The sharp surge in bullion prices has been driven by a combination of macroeconomic uncertainty and aggressive monetary easing. As inflation pressures remain sticky and central banks pivot toward dovish policies, gold has reasserted its role as a hedge against both currency debasement and market volatility.
In futures trading, U.S. December gold contracts have skyrocketed nearly 57% so far this year, underscoring the strength of investor demand across both institutional and retail segments. Analysts note that central bank buying—particularly from emerging markets—has added further momentum to the rally, with several countries diversifying reserves away from the U.S. dollar.

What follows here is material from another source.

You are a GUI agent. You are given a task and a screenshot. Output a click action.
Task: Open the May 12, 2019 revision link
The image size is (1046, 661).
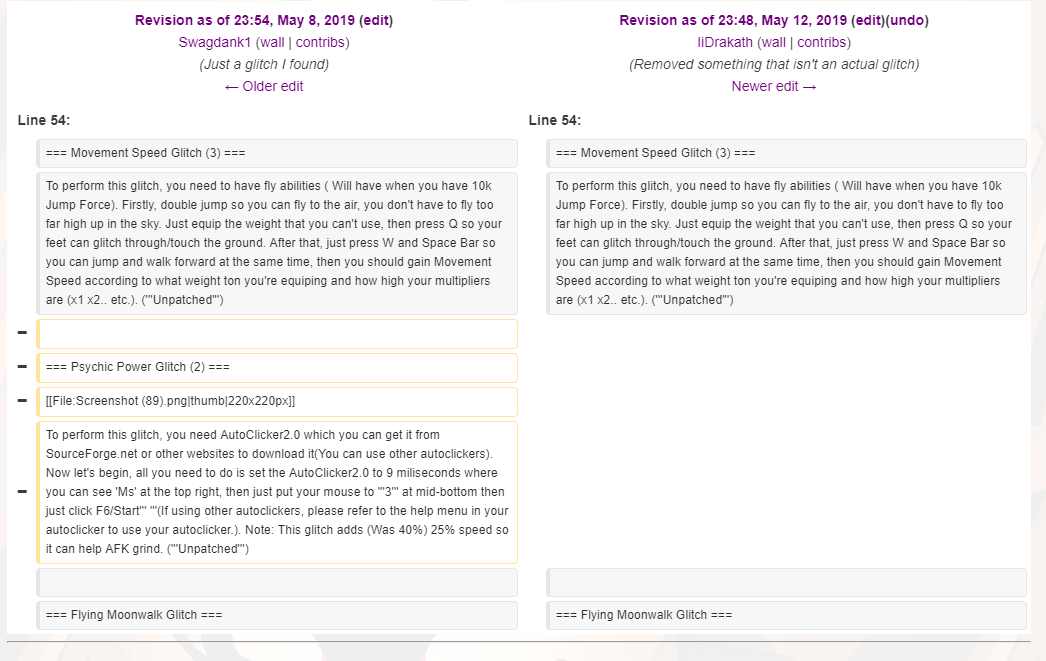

Reflecting this bullish sentiment, Bank of America has raised its 2026 gold price forecast to $5,000 per ounce, citing continued monetary easing, geopolitical instability, and robust central bank accumulation. However, the bank also cautioned that short-term corrections are likely, given the rapid pace of the recent run-up and potential bouts of profit-taking.
Overall, gold’s meteoric rise underscores a broader shift toward safe-haven assets, as investors navigate a world increasingly defined by economic fragmentation, shifting interest rate cycles, and persistent geopolitical risks.